Toward the Combinatorial Selection of Chemically Modified DNAzyme RNase A Mimics Active Against all-RNA Substrates

The convenient use of SELEX and related combinatorial methods of in vitro selection provides a formidable gateway for the generation of DNA enzymes, especially in the context of improving their potential as gene therapeutic agents. Here, we report on the selection of DNAzyme 12–91, a modified nucleic acid catalyst adorned with imidazole, ammonium, and guanidinium groups that provide for efficient M2+-independent cleavage of an all-RNA target sequence (kobs = 0.06 min–1). While Dz12–91 was selected for intramolecular cleavage of an all-RNA target, it surprisingly cleaves a target containing a lone ribocytosine unit with even greater efficiency (kobs = 0.27 min–1) than Dz9–86 (kobs = 0.13 min–1).

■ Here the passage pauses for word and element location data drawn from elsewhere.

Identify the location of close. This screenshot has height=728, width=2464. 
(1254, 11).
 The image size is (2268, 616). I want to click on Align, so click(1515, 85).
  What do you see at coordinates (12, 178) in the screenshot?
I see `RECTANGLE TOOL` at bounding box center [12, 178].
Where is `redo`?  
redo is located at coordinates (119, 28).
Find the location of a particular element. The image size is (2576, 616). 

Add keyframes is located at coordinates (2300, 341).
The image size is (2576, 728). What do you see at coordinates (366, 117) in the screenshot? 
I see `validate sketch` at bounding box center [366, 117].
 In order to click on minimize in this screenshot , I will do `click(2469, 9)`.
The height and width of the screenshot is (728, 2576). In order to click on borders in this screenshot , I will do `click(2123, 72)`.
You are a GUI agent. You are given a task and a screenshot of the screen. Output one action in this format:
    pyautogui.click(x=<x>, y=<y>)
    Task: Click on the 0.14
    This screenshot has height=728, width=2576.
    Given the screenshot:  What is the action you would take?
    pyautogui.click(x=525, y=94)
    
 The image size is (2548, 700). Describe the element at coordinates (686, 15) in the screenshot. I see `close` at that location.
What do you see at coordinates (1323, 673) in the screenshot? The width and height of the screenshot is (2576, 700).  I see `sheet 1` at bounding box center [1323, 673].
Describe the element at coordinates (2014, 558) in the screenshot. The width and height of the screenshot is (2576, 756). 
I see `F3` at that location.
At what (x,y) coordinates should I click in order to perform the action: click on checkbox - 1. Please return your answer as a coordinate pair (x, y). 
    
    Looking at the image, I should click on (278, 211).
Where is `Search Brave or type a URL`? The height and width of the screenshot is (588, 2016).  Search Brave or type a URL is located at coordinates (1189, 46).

The sequence composition of Dz12–91 bears a marked resemblance to that of Dz9–86 (kobs = 0.0014 min–1 with an all-RNA substrate) that was selected from the same library to cleave a target containing a single ribonucleotide. However, small alterations in the sequence composition have a profound impact on the substrate preference and catalytic properties. Indeed, Dz12–91 displays the highest known rate enhancement for the M2+-independent cleavage of all-RNA targets. Hence, Dz12–91 represents a step toward the generation of potentially therapeutically active DNAzymes and further underscores the usefulness of modified triphosphates in selection experiments.